Von Mitläufern und Parteigenossen: NSDAP-Mitgleider als Internierte
Schuld und Sühne, Vergebung und Wiedereingliederung in die Gesellschaft sind zentrale Botschaften des Christentums. Gerd Bayer aber zeigt in seinem neuen Buch, dass diese Prämisse jedoch nach dem 2. Weltkrieg nicht für alle Bevölkerungsschichten vorbehaltlos galt. Natürlich stand fest, dass der Nationalsozialismus und seine Vasallen nicht nur in Deutschland, sondern auch in ganz Europa gewütet hatten. Aber waren wirklich alle der damaligen Parteigenossen unmenschliche Monster oder waren nicht viele davon lediglich kleine Mitläufer, die das Böse der Nazi-Herrschaft nicht in ihrer vollen Konsequenz abschätzen konnten? Fragen, die nach dem Kriege durch die Alliierten in Fragebögen und in Verhören gestellt wurden, dann während des aufkommenden Wirtschaftswunders verdrängt und vergessen wurden.

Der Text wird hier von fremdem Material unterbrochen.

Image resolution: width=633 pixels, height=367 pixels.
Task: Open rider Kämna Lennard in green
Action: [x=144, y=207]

Der Autor verfolgt in seinem neuen Buch die Spuren dieser Menschen, die natürlich nicht gerne über die Zeit ihrer Inhaftierung sprechen. Trotzdem ging der Autor in die Archive, um schriftliche Zeugnisse einzusehen und zu bewerten. Dabei stellte er fest, dass der "Eisenbahner", der "Gelehrte" und der "Amtsbürgermeister", um nur einige Berufsgruppen stellvertretend zu nennen, wegen ihres Amtes in die NSDAP eintreten mussten, um keine beruflichen Nachteile zu haben. Plötzlich waren diese Personen mitten drin in einem Geschehen, das sie nicht überblicken konnten. Ihnen war nur daran gelegen, wie Millionen anderer Menschen auch, ihre Berufe auszufüllen und ihre Familien zu ernähren. Meistens kümmerten sie sich nur wenig um die politischen Abläufe.

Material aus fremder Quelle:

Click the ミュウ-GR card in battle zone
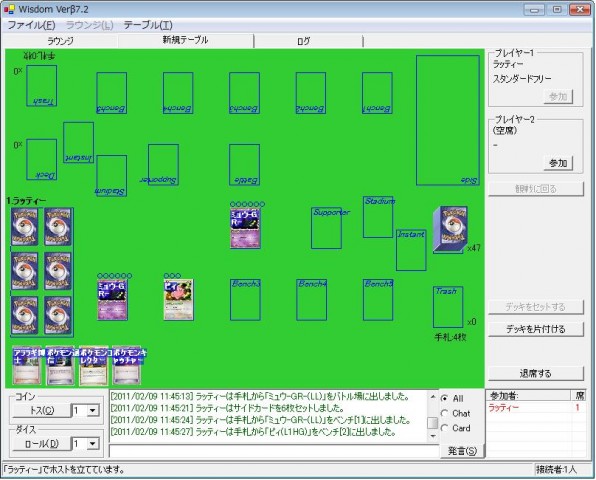This screenshot has width=596, height=480. pyautogui.click(x=245, y=228)
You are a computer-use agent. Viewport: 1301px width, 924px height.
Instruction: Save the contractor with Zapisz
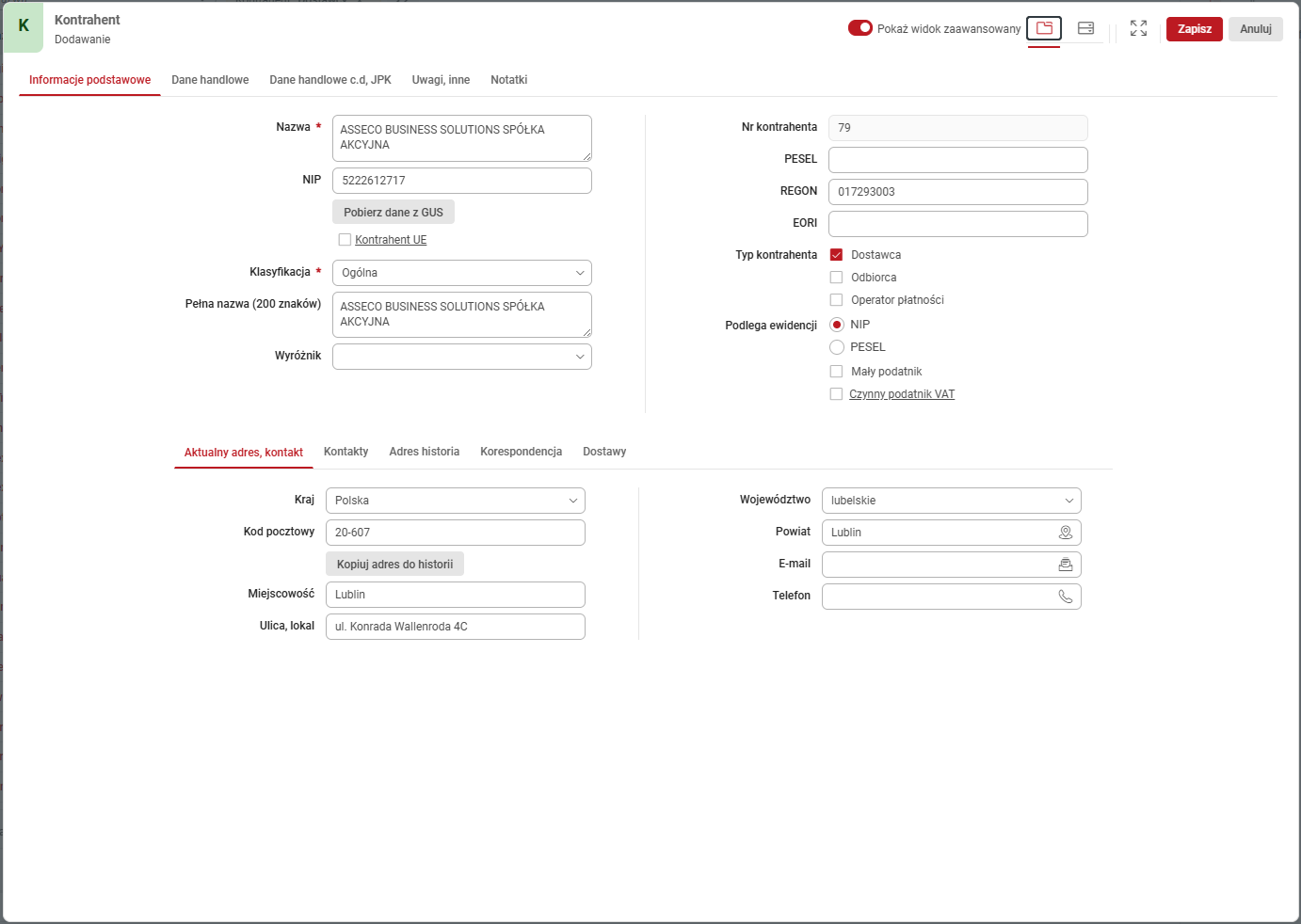1194,29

Nach dem Zusammenbruch des "Dritten Reiches" wurden sie wegen ihrer Parteizugehörigkeit alle in "einen Topf geworfen". Viele der kleinen Parteigenossen, die redlich ihrer Fragebogen ausfüllten, sahen sich Inhaftierungen ausgesetzt, derweil sich die großen Nazis neue Identitäten zulegten, schnell wieder Karriere machten oder auch nach Übersee verschwanden, um ihr hasserfülltes Gedankengut in anderen Ländern mit neuer Identität unter die Leute zu bringen.
Von diesen mehr oder weniger Mitläufern schreibt Gerd Bayer, von ihren manchmal menschenunwürdigen Aufenthalten in Internierungslagern, von ihrem Umgang mit der eigenen Schuld und ihrer Sehnsucht nach ihren Familien. Er beschreibt die Zustände in den Haftanstalten in Diez, Idar-Oberstein und Siershahn. Heraus kommt ein beklemmendes Stück deutscher Vergangenheit, die sonst zu kurz kommt. Gerd Bayer kommt in seinem Buch "Der Stuhl", erschienen im Rhein-Mosel-Verlag Zell, zu dem versöhnlichen Resümee, dass alle Ideologien, ob von rechts oder links, den Menschen versklaven und ihrer Würde berauben.